▶ **Your assignment**:
Your answer must consist of every line from the data below that includes the word "které".

Supplied information below:

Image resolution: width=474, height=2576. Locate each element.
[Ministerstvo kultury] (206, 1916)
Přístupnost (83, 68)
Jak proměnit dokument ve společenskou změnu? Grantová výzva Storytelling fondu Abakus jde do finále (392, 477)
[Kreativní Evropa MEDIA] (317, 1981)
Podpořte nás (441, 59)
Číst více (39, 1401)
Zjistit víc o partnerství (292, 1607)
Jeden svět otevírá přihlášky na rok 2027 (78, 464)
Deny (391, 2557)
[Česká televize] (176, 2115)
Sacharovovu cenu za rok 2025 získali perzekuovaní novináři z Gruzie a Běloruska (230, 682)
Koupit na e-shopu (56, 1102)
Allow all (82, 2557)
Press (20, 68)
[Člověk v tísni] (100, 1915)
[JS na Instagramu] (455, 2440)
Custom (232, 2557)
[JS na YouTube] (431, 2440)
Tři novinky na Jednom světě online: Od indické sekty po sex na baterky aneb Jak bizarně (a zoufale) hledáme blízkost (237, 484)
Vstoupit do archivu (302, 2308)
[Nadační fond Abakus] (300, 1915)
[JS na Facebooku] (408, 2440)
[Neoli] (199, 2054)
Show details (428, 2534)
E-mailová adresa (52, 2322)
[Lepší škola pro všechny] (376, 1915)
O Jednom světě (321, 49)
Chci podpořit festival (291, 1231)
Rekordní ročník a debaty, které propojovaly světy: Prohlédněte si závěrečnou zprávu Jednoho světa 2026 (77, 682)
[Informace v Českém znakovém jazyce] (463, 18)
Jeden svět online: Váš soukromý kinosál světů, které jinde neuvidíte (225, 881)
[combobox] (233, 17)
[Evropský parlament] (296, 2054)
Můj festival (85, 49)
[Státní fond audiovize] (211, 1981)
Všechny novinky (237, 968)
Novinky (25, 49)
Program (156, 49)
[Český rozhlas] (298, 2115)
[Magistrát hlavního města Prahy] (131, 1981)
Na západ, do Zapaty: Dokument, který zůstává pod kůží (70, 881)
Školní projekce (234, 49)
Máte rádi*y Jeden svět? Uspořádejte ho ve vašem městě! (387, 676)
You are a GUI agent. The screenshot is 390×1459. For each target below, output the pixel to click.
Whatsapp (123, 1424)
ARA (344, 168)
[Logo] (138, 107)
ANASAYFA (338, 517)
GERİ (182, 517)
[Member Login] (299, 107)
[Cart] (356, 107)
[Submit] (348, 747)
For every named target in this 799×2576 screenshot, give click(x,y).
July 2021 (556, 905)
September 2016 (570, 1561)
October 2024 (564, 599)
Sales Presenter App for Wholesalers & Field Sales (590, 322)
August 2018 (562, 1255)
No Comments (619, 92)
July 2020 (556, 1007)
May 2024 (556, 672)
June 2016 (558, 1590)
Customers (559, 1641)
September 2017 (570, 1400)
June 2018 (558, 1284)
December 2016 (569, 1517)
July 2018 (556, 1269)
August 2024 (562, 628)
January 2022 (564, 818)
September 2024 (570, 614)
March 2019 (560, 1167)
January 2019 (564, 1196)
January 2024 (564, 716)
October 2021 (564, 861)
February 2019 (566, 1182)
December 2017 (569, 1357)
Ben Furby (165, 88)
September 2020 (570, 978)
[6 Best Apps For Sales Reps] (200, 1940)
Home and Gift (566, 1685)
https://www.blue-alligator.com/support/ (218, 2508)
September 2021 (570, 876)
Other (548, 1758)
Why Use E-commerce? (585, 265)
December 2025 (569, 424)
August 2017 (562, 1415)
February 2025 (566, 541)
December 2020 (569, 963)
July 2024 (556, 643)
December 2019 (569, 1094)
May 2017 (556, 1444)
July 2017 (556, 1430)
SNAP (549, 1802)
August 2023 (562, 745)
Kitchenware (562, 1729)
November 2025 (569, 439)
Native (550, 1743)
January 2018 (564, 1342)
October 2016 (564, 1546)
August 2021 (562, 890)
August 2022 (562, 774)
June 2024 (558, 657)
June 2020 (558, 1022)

End of Supplied information.

▶ **Answer to this exercise**:
Rekordní ročník a debaty, které propojovaly světy: Prohlédněte si závěrečnou zprávu Jednoho světa 2026 (77, 682)
Jeden svět online: Váš soukromý kinosál světů, které jinde neuvidíte (225, 881)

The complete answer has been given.